George Lakey, one of the Earth Quaker Action members present at the meeting, describes on the Earth Quake Action blog why he and his fellow share-owning Quakers had “decided to break the rules”:
Twice before Earth Quaker Action Team members had gone to the annual shareholders meeting of PNC Bank and obeyed their rules, spoken out during the allotted time in the meeting, expressed our concern about PNC’s large role in mountaintop removal coal mining and the climate crisis. We’d supported people from Appalachia to be there, speaking to PNC’s board about the injury and death that stems from PNC’s choice to put profits first. We’d brought the eighty-year-old grandson of one of PNC’s founders to tell them an evil banking practice was not what his grandpa had in mind.
We even walked 200 miles across Pennsylvania, witnessing in PNC bank branches along the way, to lift up to Pennsylvanians the full reality of the “green bank” that “helps children grow up great.”

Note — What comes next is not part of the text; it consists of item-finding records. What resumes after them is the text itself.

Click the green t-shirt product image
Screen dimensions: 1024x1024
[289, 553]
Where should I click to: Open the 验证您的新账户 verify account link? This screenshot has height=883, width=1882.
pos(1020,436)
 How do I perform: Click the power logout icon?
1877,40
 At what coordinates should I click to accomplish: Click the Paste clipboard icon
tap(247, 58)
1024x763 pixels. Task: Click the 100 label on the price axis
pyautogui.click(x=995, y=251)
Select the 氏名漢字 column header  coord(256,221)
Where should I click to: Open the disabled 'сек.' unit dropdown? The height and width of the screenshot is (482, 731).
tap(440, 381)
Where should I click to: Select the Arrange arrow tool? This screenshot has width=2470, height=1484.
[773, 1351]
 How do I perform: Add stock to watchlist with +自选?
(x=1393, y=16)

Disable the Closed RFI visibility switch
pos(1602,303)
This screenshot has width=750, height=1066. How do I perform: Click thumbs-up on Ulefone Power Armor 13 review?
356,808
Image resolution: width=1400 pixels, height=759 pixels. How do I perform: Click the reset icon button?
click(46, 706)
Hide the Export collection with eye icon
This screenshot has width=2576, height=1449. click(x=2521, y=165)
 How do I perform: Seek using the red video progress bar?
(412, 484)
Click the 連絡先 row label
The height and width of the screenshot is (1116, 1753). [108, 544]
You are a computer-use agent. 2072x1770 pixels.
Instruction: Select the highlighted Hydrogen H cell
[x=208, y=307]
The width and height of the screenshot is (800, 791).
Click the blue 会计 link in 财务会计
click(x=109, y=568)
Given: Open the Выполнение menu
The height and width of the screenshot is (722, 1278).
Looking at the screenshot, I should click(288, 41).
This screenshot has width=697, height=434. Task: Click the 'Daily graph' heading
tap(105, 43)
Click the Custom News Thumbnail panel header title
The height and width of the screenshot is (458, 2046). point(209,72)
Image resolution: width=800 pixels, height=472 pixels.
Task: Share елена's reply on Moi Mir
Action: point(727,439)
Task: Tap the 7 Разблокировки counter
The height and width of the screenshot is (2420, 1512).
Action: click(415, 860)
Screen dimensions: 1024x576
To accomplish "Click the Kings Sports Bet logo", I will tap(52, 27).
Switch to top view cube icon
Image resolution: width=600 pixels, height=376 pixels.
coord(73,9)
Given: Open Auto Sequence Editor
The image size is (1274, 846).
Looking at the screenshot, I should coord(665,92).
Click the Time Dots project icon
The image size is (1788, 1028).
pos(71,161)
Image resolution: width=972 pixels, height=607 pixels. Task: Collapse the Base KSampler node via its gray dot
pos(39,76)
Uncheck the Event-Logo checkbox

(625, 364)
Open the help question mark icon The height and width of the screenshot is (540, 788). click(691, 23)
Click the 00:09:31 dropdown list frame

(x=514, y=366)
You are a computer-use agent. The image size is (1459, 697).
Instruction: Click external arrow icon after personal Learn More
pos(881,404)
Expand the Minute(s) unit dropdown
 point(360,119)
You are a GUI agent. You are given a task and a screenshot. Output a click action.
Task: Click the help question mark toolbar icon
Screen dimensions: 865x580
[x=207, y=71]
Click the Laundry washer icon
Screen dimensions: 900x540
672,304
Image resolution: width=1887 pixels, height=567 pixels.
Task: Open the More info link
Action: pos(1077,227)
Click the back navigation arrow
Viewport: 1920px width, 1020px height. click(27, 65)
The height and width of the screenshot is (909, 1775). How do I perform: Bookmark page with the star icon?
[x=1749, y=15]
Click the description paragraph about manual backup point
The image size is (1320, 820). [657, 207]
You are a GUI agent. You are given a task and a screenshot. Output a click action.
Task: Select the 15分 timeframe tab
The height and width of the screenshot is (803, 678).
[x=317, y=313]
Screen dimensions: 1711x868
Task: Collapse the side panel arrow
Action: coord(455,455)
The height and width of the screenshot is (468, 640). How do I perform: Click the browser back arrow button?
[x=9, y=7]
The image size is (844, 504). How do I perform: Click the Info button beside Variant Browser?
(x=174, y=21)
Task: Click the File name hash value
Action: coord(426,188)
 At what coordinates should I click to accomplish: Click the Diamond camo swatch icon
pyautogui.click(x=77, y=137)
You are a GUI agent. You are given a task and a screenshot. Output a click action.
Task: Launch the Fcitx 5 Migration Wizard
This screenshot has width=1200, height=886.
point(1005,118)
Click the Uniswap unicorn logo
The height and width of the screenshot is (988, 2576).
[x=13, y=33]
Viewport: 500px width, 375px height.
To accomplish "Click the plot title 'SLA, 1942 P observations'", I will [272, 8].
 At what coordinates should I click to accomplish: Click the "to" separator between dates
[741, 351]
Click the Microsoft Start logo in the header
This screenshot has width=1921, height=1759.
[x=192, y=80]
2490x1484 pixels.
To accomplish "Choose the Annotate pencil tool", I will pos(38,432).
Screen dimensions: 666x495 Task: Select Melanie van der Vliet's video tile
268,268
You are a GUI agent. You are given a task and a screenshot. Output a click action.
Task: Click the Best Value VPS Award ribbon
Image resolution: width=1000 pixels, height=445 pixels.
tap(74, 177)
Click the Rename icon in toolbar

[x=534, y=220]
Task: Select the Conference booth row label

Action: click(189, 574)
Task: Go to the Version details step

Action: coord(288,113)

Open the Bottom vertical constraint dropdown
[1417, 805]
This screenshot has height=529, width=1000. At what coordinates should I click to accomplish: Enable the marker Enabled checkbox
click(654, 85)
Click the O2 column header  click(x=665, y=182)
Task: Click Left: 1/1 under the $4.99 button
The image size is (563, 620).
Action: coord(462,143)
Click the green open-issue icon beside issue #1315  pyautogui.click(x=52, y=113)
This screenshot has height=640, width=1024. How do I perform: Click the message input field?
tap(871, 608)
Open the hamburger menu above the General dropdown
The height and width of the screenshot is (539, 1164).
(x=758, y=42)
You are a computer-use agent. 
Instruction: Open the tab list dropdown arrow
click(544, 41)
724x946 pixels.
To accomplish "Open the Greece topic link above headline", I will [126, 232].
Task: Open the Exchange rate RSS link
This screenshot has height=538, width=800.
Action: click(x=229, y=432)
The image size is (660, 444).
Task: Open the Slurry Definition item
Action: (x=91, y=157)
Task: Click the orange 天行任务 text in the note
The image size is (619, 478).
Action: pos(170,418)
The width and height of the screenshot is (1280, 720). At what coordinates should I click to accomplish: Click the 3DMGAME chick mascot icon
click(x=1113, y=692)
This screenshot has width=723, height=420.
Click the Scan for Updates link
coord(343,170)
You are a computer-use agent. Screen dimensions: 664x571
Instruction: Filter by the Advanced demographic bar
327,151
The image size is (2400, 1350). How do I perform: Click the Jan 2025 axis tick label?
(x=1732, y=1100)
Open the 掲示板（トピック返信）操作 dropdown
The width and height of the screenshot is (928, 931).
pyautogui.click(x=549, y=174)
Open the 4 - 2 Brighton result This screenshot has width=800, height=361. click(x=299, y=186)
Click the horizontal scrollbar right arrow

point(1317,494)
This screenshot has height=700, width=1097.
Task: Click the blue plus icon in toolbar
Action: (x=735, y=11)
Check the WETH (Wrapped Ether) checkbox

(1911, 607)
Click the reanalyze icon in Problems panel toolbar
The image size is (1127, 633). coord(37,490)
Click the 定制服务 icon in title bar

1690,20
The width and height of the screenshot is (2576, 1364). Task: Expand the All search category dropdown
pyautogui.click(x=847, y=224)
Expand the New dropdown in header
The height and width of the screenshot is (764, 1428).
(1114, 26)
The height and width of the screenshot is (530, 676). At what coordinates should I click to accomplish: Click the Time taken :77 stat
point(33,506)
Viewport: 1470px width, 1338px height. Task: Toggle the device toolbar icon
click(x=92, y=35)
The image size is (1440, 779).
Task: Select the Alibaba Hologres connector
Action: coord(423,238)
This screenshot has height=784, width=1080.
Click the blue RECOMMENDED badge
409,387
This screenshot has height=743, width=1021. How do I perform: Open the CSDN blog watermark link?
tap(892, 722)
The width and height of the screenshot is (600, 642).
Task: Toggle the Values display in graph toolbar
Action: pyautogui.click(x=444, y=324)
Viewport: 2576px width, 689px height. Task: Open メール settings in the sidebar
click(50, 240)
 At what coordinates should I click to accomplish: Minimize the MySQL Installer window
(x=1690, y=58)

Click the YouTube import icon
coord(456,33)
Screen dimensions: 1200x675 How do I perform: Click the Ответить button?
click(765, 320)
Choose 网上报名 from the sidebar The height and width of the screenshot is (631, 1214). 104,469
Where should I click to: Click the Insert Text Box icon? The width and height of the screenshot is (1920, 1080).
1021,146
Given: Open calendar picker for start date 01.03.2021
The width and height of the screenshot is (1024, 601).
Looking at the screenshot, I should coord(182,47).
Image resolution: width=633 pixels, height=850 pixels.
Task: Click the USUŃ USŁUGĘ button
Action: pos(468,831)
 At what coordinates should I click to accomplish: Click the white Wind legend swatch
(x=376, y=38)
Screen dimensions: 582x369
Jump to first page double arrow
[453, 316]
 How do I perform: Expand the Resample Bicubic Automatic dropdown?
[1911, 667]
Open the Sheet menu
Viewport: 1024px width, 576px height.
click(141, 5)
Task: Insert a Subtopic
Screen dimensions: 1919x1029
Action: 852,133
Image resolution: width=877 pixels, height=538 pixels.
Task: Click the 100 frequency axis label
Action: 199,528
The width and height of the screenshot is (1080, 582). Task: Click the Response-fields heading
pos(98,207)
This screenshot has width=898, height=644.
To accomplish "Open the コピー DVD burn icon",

But to no avail. In fact, explained Amy Brimmer, director of Earth Quaker Action to the Gazette reporter, “executives have refused to meet with them.” Why the refusal? Instead of a quiet conversation with a group of Quakers (who are very good at quiet conversation!), Rohr had to contend with shouting and singing and (I would add) an ignominious end to his term as CEO. Lakey continues:
After each board member was addressed by name, we again sang from many parts of the room, “Which side are you on?”
James Rohr threw up his hands and declared the meeting adjourned. Ingrid Lakey began to sing “This little light of mine,” we joined in, and sang joyfully as we slowly left the room along with the other shareholders.
I’m not so sure everybody was singing along. A proposal by Boston Common Asset Management calling on the bank to recognize and report on its response to climate change went down in defeat at the meeting. It’s not as if the hippies were about to take over. The bank’s investments were not at risk. Rohr had nothing to fear, except, perhaps, the truth about PNC’s investments in Appalachian mining.
By Tuesday, it was already too late to remedy the situation. Let’s hope incoming CEO Bill Demchak and the PNC board take the opportunity to set this right.